__EXERCISE REQUIREMENTS__. The data below holds the lines to copy: everything from the line containing "Go to Home breadcrumb" to the line containing "This screenshot has height=702, width=1231.", both ends included, set down exactly.

__GIVEN RECORDS__.
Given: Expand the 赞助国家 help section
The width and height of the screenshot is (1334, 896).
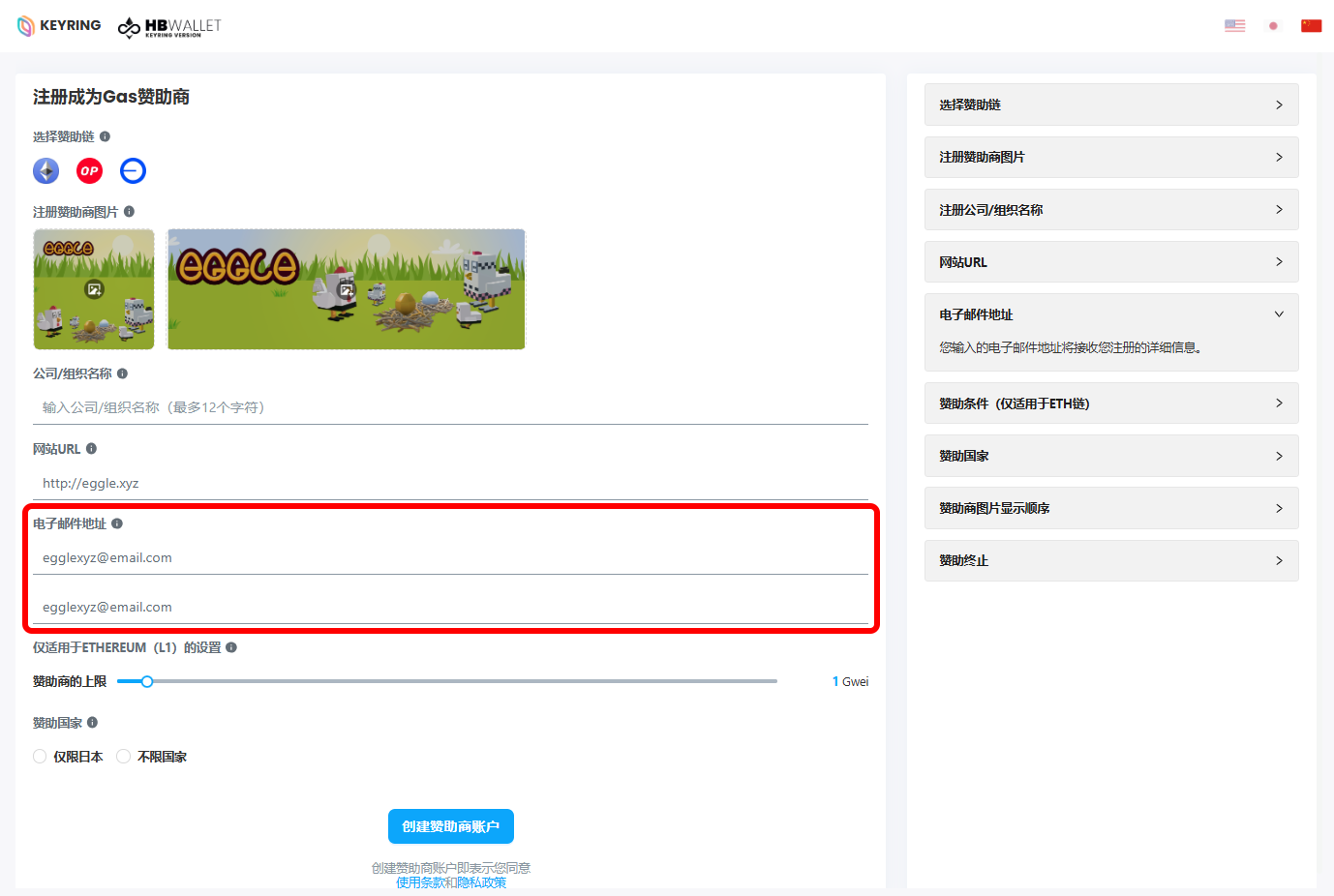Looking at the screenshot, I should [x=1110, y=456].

==

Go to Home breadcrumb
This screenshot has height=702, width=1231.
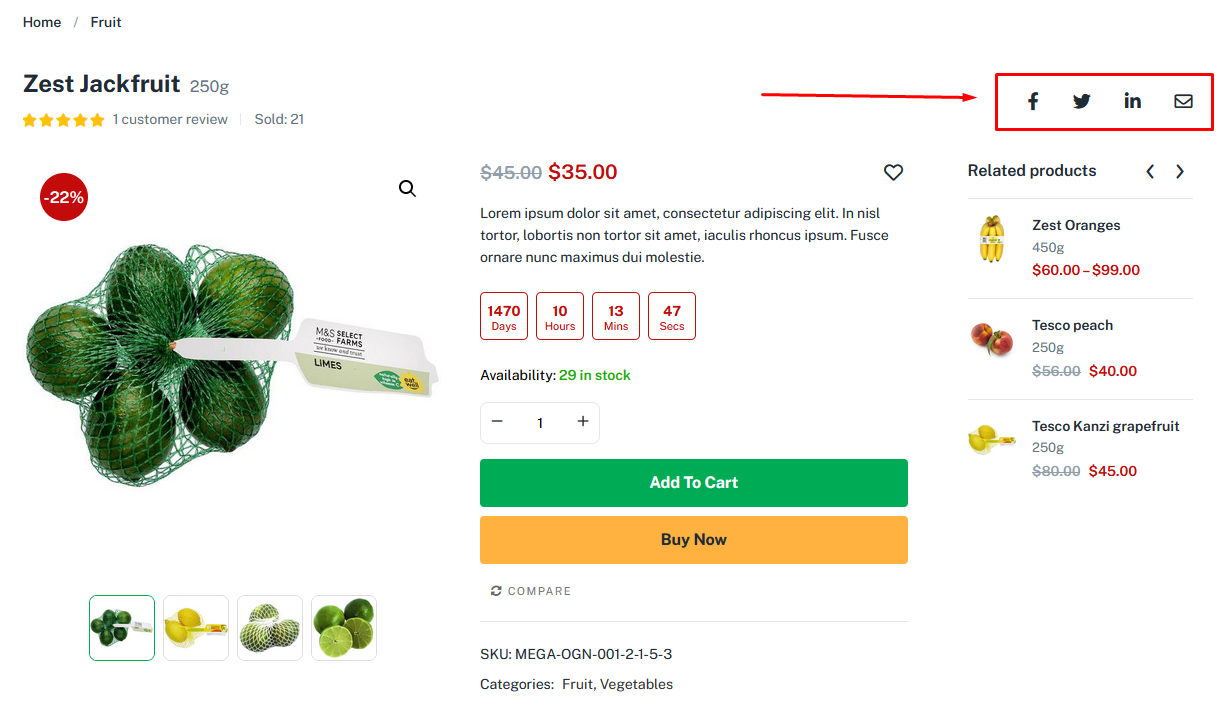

...

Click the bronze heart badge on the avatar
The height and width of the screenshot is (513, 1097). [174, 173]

__TASK ANSWER__.
Go to Home breadcrumb
This screenshot has height=702, width=1231.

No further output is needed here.